Table 1: Percent weight change from baseline to day 28
GSBR-1290 demonstrated an encouraging safety and tolerability profile following once-daily dosing. No participants discontinued the study drug due to adverse events. The majority of adverse events reported were mild, with no severe or serious adverse events observed. As expected for this class, leading adverse events were gastrointestinal-related, with the two most common adverse events being nausea and vomiting, with higher incidences observed in the 60 and 90 mg dose cohorts compared to placebo. There were no clinically meaningful changes in liver function tests.
Table 2: Summary of Treatment Emergent Adverse Events (TEAEs)
A data collection omission occurred at a clinical site that impacted the obesity cohort (120mg dose level) of the Phase 2a study, where weight was not collected at the final (week 12) visit for 24 of the 40 enrolled participants. Other safety and laboratory assessments were measured at all visits, including the week 12 visit as per protocol.

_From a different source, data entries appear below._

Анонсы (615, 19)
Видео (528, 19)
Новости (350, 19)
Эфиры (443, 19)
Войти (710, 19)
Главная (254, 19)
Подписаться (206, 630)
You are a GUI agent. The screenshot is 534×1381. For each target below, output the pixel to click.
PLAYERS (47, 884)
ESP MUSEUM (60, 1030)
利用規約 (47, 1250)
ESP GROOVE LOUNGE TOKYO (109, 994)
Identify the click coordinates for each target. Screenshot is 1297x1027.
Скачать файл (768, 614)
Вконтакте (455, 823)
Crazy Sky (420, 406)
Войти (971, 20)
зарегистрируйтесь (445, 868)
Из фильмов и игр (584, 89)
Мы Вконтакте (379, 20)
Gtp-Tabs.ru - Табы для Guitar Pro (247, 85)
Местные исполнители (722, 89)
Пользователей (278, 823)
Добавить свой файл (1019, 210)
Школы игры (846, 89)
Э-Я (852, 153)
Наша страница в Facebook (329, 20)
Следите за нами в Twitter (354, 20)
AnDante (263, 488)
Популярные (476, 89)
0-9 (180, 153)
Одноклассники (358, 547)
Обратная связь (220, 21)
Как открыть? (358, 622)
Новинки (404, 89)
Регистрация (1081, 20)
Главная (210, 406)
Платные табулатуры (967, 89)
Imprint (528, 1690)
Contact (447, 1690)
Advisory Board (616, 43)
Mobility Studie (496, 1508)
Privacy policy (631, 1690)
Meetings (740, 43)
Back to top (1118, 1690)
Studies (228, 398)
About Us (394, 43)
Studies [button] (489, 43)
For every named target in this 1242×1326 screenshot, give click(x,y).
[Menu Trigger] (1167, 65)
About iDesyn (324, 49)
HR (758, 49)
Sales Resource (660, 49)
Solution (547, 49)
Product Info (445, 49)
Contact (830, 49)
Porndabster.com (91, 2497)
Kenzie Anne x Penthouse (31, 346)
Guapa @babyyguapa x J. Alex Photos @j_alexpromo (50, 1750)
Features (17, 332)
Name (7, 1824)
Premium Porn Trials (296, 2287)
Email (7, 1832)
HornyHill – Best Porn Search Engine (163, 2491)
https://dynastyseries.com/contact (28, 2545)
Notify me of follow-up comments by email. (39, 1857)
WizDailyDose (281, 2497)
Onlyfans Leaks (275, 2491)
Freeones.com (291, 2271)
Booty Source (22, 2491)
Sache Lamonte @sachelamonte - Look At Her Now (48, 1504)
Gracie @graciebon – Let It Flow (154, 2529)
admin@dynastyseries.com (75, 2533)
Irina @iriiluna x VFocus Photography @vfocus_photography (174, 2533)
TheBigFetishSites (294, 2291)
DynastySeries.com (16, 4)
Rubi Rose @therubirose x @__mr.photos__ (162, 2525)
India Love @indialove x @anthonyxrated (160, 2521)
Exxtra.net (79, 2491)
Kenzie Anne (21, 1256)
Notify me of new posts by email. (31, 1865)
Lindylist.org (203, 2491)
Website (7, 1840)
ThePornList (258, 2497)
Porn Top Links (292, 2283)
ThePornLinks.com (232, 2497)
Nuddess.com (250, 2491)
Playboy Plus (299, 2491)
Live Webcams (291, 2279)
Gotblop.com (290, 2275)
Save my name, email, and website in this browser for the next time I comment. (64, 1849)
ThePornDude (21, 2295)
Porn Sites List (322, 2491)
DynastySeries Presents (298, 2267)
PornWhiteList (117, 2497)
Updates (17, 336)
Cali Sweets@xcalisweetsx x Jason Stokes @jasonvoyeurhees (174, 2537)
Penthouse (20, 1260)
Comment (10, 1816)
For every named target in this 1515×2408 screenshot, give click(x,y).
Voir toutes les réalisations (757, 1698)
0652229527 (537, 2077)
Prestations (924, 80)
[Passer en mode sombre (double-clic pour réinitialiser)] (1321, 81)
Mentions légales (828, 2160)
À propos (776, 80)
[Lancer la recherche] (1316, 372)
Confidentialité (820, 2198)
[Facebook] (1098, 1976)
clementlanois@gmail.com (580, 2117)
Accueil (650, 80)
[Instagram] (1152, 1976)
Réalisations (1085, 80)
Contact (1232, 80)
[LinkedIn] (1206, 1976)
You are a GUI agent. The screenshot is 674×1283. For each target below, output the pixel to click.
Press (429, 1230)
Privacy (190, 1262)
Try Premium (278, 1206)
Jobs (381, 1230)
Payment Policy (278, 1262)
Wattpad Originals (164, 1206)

Structure will enrol additional participants in the Phase 2a obesity cohort to replace those for whom 12-week weight data was not collected. The replacement participants will follow the same study protocol, without changes in the titration schema or target dose (120 mg/QD). As a result, Structure now plans to report topline data from the obesity cohort in the first half of 2024. While Structure remains blinded to data from the Phase 2a obesity cohort, there were no adverse-event related discontinuations through the end of the study at 12 weeks for any of the 40 participants in the Phase 2a obesity cohort.
Structure remains on track to report topline data from the type 2 diabetes cohort of the Phase 2a study in the latter half of the fourth quarter of 2023 as planned, along with results from the Japanese ethno-bridging study of GSBR-1290.
Structure continues to plan to initiate two Phase 2b studies of GSBR-1290 in 2024. The type 2 diabetes study is expected to include approximately 500 individuals across the United States, Europe and Japan. The obesity study is expected to include approximately 275 individuals across the United States and Europe.
In preparation for the Phase 2b studies, Structure is also planning a separate formulation bridging PK study to support the planned transition from capsules to tablets, which is expected to initiate in the fourth quarter of 2023 and complete in the second quarter of 2024. Pending supportive data from this bridging study, the tablet formulation would be used in future GSBR-1290 studies starting with the planned Phase 2b studies.
Beyond GSBR-1290, Structure is developing next generation combination GLP-1R candidates, including dual GLP-1R/GIPR agonists and amylin agonists, each designed with customized properties to achieve additional benefits.